As more jurisdictions, including the EU, UK and indeed the US, begin to implement legislation with a specific focus on deforestation, we anticipate an escalation in regulatory scrutiny, including in particular on due diligence and supply chains. As to litigation, future trends may include the following:

  1. An increase in litigation brought by indigenous groups, which have already spearheaded legal proceedings in courts in European states relating to environmental damage in their home jurisdictions (such as a claim before Dutch courts in relation to a hydroelectric dam in Honduras).
  2. An increase in allegations of greenwashing against corporates, given the increase in reporting obligations which may lead to more instances of a company being said to have made incorrect and misleading statements about the lack of deforestation in its supply chains.

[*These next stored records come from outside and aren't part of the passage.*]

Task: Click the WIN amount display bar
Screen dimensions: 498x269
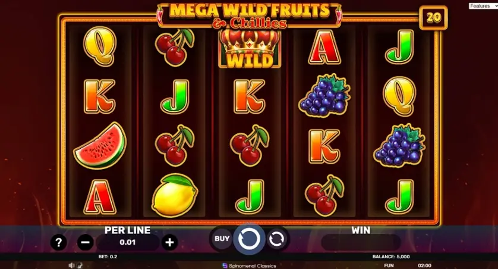Action: 361,243
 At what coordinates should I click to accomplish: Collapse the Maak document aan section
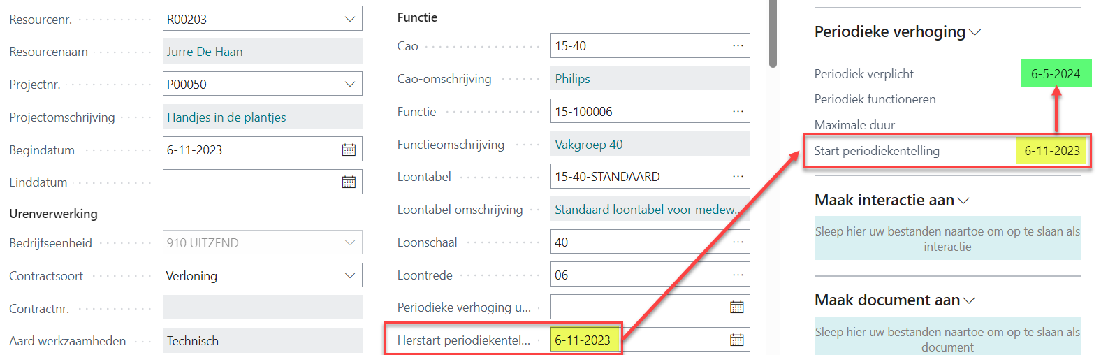969,300
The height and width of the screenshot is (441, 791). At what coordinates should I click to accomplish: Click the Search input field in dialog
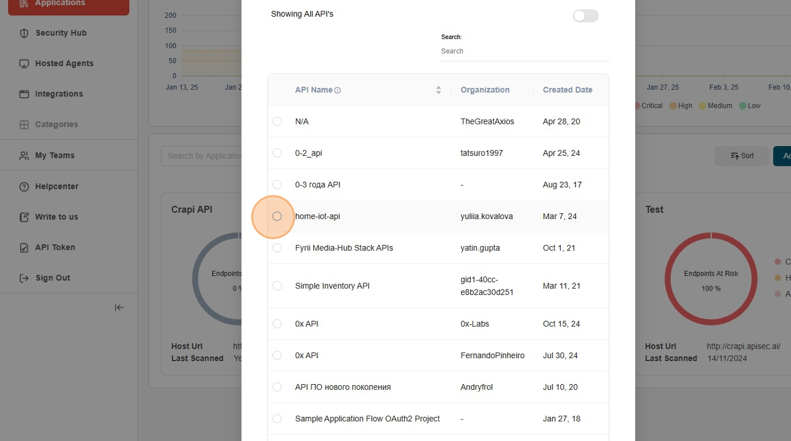524,51
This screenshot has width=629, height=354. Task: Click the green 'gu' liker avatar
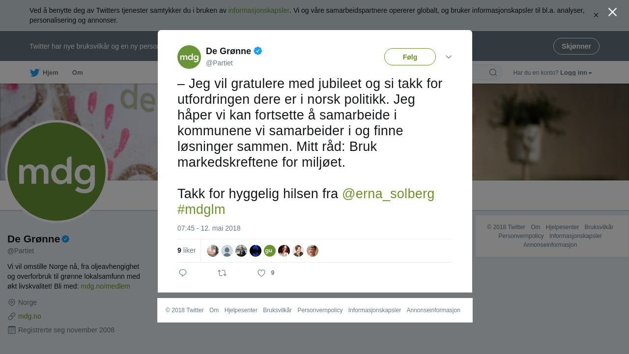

  3. A stronger emphasis on the link between climate and deforestation. A potential area of focus is whether corporates’ use of carbon offsetting schemes could be argued to constitute ‘greenwashing’. Such arguments may be made if carbon offsetting schemes rely on reforestation or deforestation-avoidance projects which are alleged to be ineffective, which have been oversold or which concern land where it is said that deforestation has occurred.

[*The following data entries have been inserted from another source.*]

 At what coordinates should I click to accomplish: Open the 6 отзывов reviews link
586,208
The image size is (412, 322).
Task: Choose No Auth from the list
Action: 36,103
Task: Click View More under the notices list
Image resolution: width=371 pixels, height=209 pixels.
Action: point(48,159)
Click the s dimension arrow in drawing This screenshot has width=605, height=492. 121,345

  4. The development of other innovative liability theories used to bring claims against corporates that are alleged to have contributed to or enabled deforestation, such as the strategy adopted under the French Duty of Vigilance law outlined above. Claimants in other types of ESG cases have attempted to attribute responsibility for illegality in supply chains (including human rights abuses) to corporates which have held themselves out as conducting due diligence on their supply chains. For example, in Josiya v BAT (ongoing), farmers have brought claims in negligence and unjust enrichment against tobacco companies in relation to dangerous working conditions and alleged child labour in their Malawian tobacco leaf supply chains. In addition, a claim has recently been brought in the English High Court against the London Bullion Market Association which alleges that its issuance of a Responsible Gold certificate to a refinery constituted verification to the market and the general public that gold refined at that refinery had been responsibly sourced, including at an individual mine level. Such third-party liability arguments could be raised in the analogous context of deforestation-related claims, especially as supply chain due diligence will now be mandatory under the legislation referred to above.
  5. Derivative claims by shareholders on the basis that a company’s directors have failed to manage risk related to deforestation in their supply chains. ClientEarth’s unsuccessful attempted derivative action against the directors of Shell (which the Court of Appeal very recently declined to hear) is evidence of the considerable procedural hurdles such claims will need to overcome even to be considered on the merits.


The importance of deforestation as a key environmental concern of policy-makers, regulators and the public is demonstrated by new legislative regimes related to supply chain due diligence. It is also reflected in shareholder resolutions which commit companies to tackling deforestation – although a recent decision by Procter & Gamble to withdraw its pledge not to buy wood pulp from degraded forests shows that the issue remains controversial. In our view, the volume of litigation surrounding deforestation, including in importer jurisdictions in relation to supply chains and foreign subsidiaries, is only likely to increase.


This note is provided free of charge as a matter of information only. It is not intended to constitute, nor should it be relied upon as constituting, legal advice, and no responsibility is assumed in relation to the accuracy of the contents of the same as regards anyone choosing to rely upon it.